Sir Cyril Taylor, chairman of the Specialist Schools and Academies Trust, will reveal that there are still nearly 400 secondary schools where less than 25 per cent of pupils obtains five top-grade GCSE passes - including maths and English (the new measure for school league tables) - the vast majority of which serve the most disadvantaged areas of the country. He will say: "It would be unacceptable if we end up with a two-tier system of education."

Sir Cyril will insist that schools should sack their weakest teaching staff if they are to succeed. He will compare their lack of success with the improvements made by those schools which have been given specialist status.

Sir Cyril will deliver his blunt message at the SSAT conference in Birmingham, just hours before Tony Blair makes a keynote speech at the same venue. Mr Blair's speech is designed to mark the 10th anniversary of his famous pledge to make "education, education and education" his top three priorities. He will be promoting plans for new "trust" schools - schools working in partnership with each other and with sponsors from business.

Eight partners have come forward to work with schools including Unilever and the Co-op and five universities - Essex, Exeter, Sunderland, West of England and Wolverhampton.
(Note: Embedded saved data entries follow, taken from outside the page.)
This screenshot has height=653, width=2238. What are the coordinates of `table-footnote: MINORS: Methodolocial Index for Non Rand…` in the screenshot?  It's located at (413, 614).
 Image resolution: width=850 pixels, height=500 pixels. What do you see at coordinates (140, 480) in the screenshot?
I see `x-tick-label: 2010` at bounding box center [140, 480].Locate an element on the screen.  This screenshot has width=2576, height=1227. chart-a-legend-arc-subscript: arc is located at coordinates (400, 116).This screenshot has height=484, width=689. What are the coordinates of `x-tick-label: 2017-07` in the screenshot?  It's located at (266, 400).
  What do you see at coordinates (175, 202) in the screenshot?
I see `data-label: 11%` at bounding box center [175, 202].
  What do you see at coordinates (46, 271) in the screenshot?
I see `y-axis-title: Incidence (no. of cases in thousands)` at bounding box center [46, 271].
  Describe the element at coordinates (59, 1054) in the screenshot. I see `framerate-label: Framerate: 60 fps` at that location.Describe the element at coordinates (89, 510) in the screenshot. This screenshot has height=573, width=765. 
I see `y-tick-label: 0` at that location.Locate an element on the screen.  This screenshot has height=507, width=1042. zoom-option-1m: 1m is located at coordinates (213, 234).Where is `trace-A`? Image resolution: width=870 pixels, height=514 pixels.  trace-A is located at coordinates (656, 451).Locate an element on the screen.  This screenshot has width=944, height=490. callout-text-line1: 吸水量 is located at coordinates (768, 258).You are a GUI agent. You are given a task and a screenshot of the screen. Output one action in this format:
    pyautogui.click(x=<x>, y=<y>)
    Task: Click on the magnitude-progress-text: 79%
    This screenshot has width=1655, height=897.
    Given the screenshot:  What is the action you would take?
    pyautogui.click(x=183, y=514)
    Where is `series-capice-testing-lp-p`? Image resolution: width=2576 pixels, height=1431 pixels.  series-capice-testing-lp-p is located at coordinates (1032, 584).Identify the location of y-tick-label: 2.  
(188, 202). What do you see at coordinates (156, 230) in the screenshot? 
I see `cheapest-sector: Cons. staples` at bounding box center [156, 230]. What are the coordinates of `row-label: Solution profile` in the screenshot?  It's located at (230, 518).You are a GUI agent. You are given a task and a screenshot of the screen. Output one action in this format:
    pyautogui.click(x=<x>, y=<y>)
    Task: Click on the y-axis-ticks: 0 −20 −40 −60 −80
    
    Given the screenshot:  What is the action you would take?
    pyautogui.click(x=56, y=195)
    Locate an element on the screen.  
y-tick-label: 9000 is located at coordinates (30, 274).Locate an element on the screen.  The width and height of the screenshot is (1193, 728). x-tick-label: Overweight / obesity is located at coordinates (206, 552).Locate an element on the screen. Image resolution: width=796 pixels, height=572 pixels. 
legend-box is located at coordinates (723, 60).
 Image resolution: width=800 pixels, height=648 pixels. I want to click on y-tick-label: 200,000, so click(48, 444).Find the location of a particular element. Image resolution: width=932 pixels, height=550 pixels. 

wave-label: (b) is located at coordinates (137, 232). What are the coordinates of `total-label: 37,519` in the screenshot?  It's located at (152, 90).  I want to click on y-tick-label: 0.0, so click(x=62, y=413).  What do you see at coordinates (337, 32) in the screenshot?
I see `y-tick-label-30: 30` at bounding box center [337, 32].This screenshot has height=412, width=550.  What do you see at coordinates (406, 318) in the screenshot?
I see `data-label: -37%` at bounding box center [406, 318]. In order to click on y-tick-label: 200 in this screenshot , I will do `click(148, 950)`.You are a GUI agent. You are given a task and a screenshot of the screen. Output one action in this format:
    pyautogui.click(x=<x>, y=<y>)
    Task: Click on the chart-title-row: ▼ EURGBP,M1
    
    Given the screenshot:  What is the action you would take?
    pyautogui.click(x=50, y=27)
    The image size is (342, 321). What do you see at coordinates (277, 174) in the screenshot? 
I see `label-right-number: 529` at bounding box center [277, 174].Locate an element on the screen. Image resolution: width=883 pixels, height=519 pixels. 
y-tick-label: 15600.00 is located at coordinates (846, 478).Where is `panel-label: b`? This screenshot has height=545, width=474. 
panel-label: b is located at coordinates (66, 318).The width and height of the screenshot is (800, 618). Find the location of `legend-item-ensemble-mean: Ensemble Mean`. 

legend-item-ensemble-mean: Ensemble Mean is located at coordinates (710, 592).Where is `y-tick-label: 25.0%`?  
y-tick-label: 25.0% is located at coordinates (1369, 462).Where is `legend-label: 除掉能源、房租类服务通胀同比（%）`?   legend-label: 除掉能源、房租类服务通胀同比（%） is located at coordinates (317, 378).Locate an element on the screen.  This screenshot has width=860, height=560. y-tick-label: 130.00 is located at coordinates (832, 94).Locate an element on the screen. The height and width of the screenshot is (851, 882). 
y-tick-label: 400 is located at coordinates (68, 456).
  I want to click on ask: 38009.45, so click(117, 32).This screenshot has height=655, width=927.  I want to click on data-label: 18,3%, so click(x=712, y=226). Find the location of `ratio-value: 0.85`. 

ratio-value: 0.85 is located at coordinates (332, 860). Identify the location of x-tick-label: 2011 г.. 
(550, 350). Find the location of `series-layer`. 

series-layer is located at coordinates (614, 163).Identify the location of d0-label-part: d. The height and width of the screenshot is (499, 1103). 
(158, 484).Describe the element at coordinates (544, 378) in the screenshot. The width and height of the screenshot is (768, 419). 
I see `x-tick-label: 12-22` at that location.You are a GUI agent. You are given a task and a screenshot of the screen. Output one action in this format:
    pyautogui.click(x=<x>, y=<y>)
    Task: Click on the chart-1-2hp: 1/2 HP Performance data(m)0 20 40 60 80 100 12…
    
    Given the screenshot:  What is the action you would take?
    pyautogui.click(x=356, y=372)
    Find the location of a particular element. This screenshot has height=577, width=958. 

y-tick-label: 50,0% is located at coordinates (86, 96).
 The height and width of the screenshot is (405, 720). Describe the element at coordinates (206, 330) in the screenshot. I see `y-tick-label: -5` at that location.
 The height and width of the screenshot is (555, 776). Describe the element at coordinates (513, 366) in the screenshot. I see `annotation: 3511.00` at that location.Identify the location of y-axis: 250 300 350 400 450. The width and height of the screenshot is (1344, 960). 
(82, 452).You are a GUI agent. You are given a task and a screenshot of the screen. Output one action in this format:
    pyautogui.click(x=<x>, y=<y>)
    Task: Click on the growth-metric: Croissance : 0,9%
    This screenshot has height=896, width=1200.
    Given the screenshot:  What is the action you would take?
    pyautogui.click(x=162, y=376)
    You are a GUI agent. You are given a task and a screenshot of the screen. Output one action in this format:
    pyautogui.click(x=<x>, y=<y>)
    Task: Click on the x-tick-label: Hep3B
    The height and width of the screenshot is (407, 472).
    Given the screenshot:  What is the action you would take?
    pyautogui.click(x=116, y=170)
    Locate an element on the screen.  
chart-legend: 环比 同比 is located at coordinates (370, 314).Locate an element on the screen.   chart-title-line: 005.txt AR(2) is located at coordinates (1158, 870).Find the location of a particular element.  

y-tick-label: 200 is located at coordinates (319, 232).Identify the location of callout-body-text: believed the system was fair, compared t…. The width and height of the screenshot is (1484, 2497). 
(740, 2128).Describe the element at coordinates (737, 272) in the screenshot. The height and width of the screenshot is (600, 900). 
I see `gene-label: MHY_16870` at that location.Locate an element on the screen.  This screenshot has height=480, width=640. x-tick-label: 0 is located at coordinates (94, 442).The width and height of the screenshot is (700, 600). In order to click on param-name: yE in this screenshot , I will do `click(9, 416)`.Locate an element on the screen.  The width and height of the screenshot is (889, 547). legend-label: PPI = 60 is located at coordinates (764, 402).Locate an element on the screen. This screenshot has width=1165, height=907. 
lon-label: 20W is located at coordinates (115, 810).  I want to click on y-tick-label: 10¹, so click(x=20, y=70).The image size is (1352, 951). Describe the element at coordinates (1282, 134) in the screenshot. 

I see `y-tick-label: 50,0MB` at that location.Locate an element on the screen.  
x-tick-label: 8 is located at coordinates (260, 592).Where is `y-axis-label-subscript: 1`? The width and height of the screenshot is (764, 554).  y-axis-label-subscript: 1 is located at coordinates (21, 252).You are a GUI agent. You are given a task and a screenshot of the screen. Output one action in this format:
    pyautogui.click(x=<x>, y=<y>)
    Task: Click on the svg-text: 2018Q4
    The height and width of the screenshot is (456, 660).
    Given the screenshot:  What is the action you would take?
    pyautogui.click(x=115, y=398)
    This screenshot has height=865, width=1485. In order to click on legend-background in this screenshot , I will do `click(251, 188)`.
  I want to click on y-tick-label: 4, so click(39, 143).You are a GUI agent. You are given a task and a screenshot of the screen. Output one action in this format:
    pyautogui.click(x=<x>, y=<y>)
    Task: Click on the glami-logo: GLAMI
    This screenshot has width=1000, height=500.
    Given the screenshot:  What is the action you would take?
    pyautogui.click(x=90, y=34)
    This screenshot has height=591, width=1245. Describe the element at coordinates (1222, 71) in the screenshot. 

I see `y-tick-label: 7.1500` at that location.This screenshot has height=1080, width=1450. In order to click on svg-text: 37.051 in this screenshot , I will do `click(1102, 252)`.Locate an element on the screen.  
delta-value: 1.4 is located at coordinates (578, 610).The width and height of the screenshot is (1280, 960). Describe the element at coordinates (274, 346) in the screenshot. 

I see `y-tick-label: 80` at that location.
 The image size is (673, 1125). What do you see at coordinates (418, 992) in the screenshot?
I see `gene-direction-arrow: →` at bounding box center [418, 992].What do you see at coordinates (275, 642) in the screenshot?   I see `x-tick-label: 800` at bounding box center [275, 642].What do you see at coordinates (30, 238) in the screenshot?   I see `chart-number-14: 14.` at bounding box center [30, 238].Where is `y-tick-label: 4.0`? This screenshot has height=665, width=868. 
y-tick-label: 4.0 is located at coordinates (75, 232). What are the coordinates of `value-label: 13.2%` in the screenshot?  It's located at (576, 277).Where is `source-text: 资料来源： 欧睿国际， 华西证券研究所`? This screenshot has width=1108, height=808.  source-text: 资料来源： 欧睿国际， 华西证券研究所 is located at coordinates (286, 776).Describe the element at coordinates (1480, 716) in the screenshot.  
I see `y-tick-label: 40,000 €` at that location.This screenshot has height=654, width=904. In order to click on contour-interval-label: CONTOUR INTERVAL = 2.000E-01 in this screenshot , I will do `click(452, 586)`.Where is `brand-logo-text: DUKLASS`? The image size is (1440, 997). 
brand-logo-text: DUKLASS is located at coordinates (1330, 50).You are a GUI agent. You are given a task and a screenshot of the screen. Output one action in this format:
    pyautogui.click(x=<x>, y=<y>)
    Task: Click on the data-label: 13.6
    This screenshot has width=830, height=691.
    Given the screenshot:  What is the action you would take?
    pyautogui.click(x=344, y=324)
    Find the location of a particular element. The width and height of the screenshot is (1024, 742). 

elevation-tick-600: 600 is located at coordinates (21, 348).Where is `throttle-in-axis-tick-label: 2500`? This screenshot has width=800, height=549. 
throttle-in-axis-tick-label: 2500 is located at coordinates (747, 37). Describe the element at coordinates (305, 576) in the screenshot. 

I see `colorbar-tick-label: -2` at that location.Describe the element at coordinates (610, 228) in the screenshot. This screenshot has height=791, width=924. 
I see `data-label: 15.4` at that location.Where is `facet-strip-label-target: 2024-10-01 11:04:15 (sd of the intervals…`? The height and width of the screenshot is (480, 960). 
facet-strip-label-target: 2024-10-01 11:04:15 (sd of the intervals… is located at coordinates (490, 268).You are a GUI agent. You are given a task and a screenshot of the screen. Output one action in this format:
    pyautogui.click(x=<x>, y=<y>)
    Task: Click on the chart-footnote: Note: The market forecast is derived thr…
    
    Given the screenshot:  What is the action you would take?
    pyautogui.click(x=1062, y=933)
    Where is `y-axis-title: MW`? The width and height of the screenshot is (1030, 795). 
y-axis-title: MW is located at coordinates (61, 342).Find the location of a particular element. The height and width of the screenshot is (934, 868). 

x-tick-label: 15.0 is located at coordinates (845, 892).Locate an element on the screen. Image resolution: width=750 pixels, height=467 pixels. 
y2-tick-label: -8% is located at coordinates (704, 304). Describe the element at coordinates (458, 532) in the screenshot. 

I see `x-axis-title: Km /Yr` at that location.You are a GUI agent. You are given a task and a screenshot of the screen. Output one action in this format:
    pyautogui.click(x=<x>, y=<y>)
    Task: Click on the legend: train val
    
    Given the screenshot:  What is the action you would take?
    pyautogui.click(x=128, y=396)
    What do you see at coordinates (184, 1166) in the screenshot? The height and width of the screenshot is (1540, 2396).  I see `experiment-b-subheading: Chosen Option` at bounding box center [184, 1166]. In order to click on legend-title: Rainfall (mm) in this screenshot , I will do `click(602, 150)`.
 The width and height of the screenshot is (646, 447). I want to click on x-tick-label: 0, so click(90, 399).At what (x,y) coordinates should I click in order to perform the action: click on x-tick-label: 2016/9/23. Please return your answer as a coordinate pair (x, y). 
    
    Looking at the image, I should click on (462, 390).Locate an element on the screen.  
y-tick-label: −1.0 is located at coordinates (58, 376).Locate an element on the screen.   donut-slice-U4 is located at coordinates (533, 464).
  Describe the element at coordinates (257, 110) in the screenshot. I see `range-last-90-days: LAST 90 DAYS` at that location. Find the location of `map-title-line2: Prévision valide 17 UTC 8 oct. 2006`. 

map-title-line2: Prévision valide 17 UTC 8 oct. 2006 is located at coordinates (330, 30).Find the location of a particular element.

Sir Cyril, the main architect of the Government's specialist schools programme whose trust now also represents Mr Blair's privately sponsored flagship academies, will also warn that minority groups - especially Muslims - are also living in segregated areas and attending segregated schools.

Sir Cyril will outline steps being taken by the trust to combat segregation - including the establishment of a new multifaith academy in Oldham, an area with a large Muslim population, which would have as one of its mission statements teaching mothers of Muslim pupils the English language so they can help their children at school.